They could certainly ticket a cyclist. It happens.

> I obey the vehicle code to the letter when bicycling. Why? A few reasons.
>
> 1) I don't want to give a motorist any excuses. If he screws with me,
> hurts me, whatever there is nothing I did wrong in any shape or form.
>
> 2) When a cop decides to hassle me, I know he has no legal grounds to do
> anything to me.
>
> 3) Nothing pisses off a bicyclist hating motorist that following the
> vehicle code to the letter.


I guess there was a time I followed the laws to the letter, but I've
relaxed a bit about stop signs now. I don't necessarily do the mini-
track-stand I used to. Some I take at about 5 mph.
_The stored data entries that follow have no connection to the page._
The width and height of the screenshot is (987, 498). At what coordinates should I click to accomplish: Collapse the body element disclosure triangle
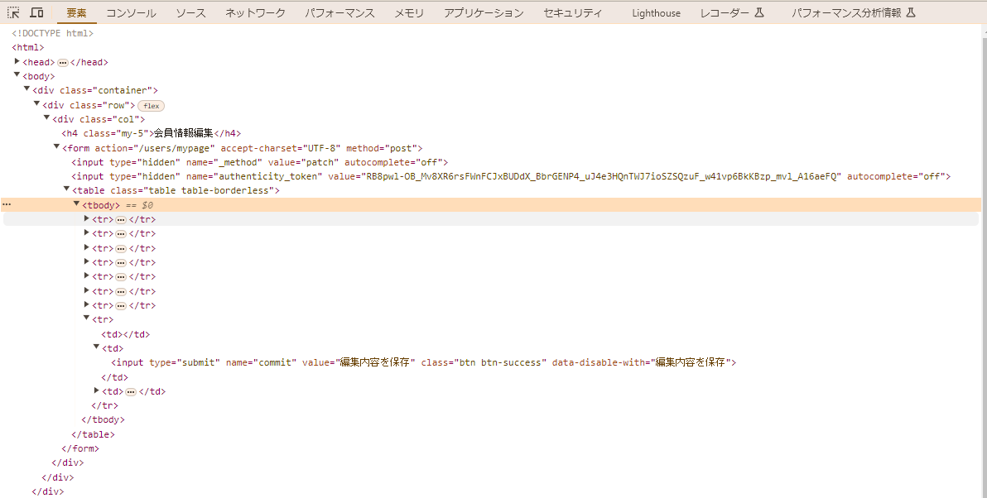point(17,75)
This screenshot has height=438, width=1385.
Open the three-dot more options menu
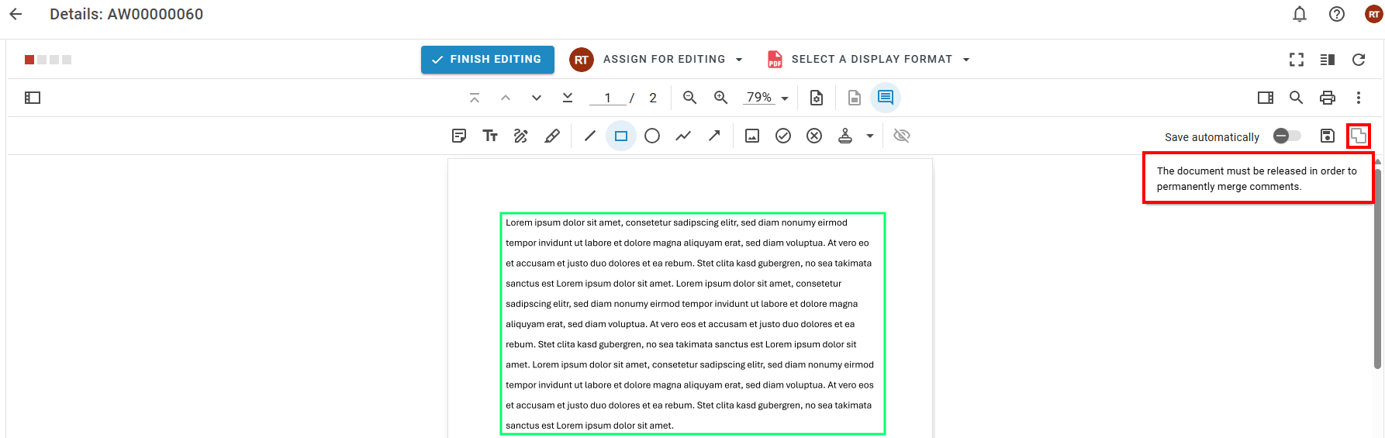(1359, 98)
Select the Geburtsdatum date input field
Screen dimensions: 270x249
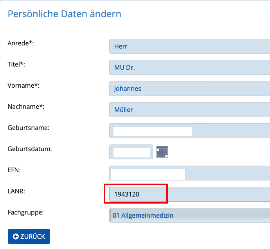(131, 152)
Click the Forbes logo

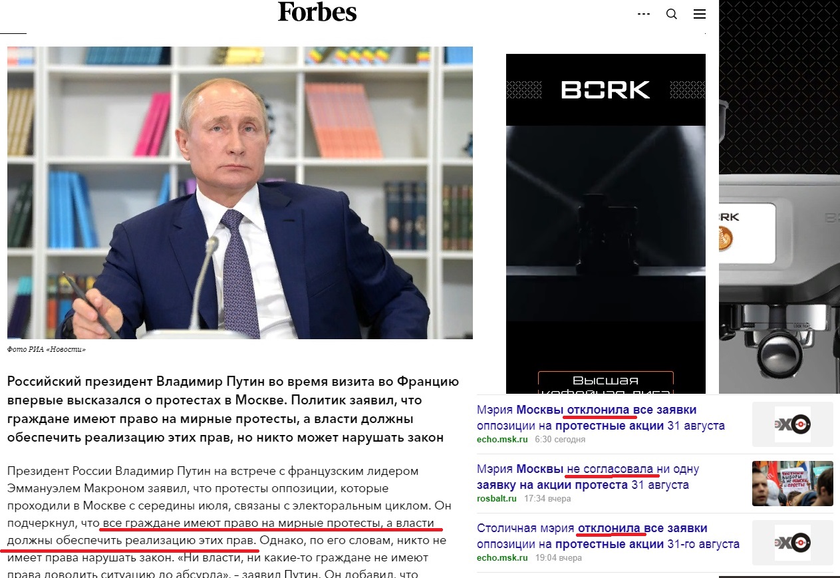click(x=317, y=13)
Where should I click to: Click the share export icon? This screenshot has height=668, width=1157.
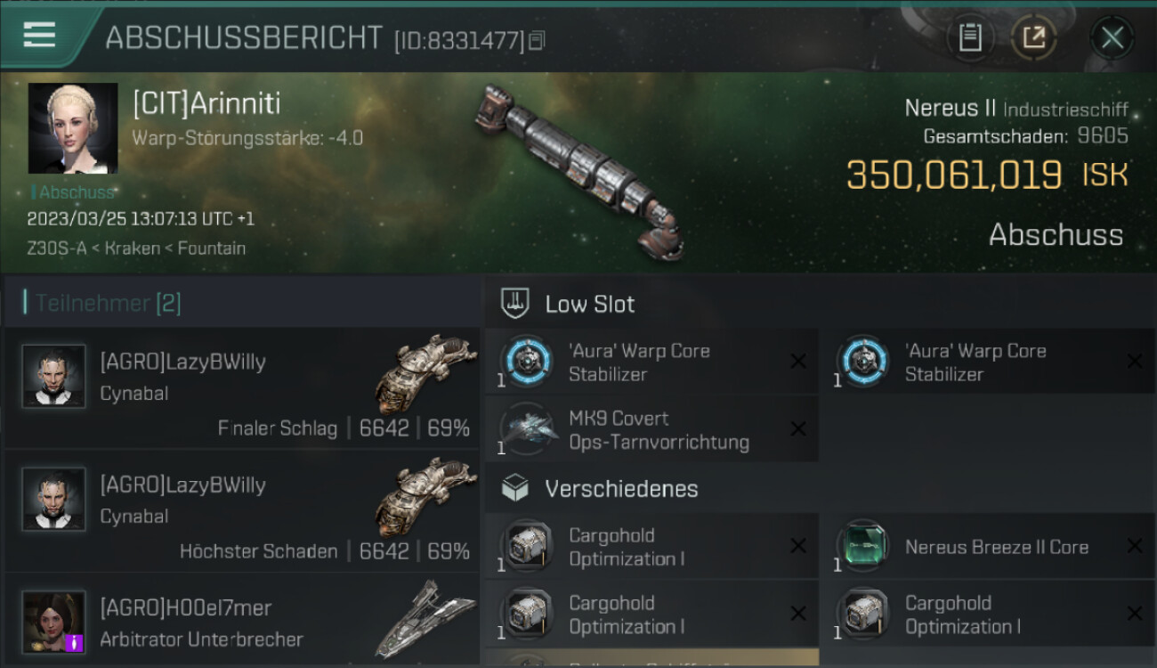coord(1034,37)
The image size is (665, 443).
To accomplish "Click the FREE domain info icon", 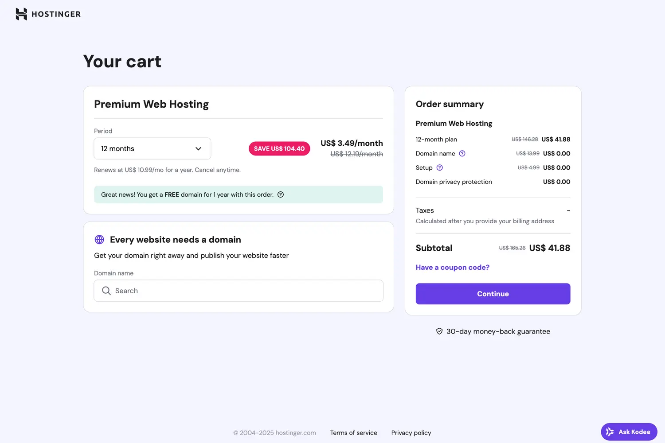I will coord(280,194).
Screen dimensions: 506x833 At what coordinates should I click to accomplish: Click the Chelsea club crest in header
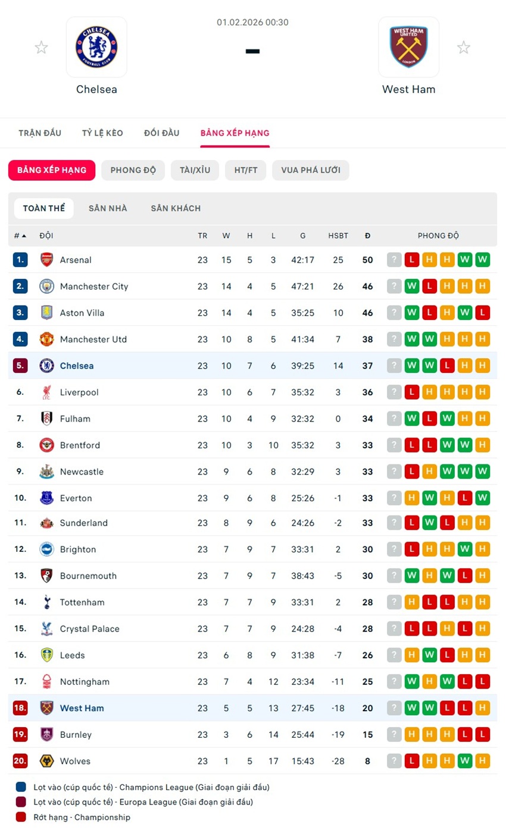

But understand, I'm talking about stop signs where there's perfect
visibility and absolutely nobody else to stop for - in fact, nobody
else in sight. These occur in many suburban neighborhoods, and at
quiet intersections out in the country. Even then, I'll put on a
show, by slowing and conspicuously looking both ways. That's in case
someone is watching. If there is

Overall, my cycling behavior is better than most motorists'
behavior.

And for those car fans complaining about bicyclists flouting the law:
I live across the street from a stop sign in a residential
neighborhood. I estimate that less than 2/3 of the motorists actually
stop. The rest roll through, with some going through at over 15 mph,
by my guess.

Hell, I've been stopped at a red light on my bike, and had a motorist
pull up along side, look both ways, and run the red.

And those 3000 pound vehicles are much more deadly than a 30 pound
bike. Those operators need to be held to a higher standard.

- Frank Krygowski
post #22 of 442

Re: OT: joining the ranks of two wheelers again

Luigi de Guzman wrote:
> On Mon, 16 Jul 2007 15:30:07 -0400, Peter Cole wrote:
>
>> I'm not "driving". That's the whole point.

>
> You're operating a vehicle on the public rights-of-way. You might be
> lighter, more efficient, and more ecologically sound, but you're still
> "driving," as far as the statute applies to you.
>


No you're not, you're riding a bike.
post #23 of 442

Re: OT: joining the ranks of two wheelers again

dgk wrote:
> On Mon, 16 Jul 2007 14:18:49 -0500, tetraethylleadREMOVETHIS@yahoo.com
> (Brent P) wrote:
>
>> In article <1184610506.082144.138990@57g2000hsv.googlegroups.com>, pjhartman@gmail.com wrote:
>>
>>> A bicyclist threads his way forward along the right hand side of the
>>> queue, next to the curb, until he is parallel to me at the right side
>>> of my lane. As the light goes green, this dip**** proceeds STRAIGHT
>>> across the intersection, directly crossing my intended turn line.

>
> Forcing you to wait a whole three seconds.
>
>> When bicycling I've been waiting my turn in the queue when some dufus on
>> a bicycle will gutter pass his way to the front. Of course these people
>> aren't the type to take off fast either... Some run the red on top of it.
>> I find gutter passing bad form wether I'm biking or driving. Although I
>> was forced into a gutter pass mid block the other day. Traffic was stop
>> and go, so I left a gap between myself and the car in front of me on a go
>> phase. This woman decides to take that space just as the stop phase
>> begins, now I have no following distance and they (driver and
>> passenger) yelled 'get on the sidewalk' after cutting me off... instead
>> of locking up the brakes I just moved right and sailed past them to stop
>> where I would have had they not cut me off.
>>
>>
>>
>>

>
> Bikes actually wait in lines of cars? How odd. I don't think that I've
> ever seen anyone do that.
>


I used to do that where cars doubled up leaving no room by the curb.
Long ago I discovered it was faster and safer just to pass everybody on
the left in those circumstances. It also seems to piss off fewer
motorists (the only negative I can think of).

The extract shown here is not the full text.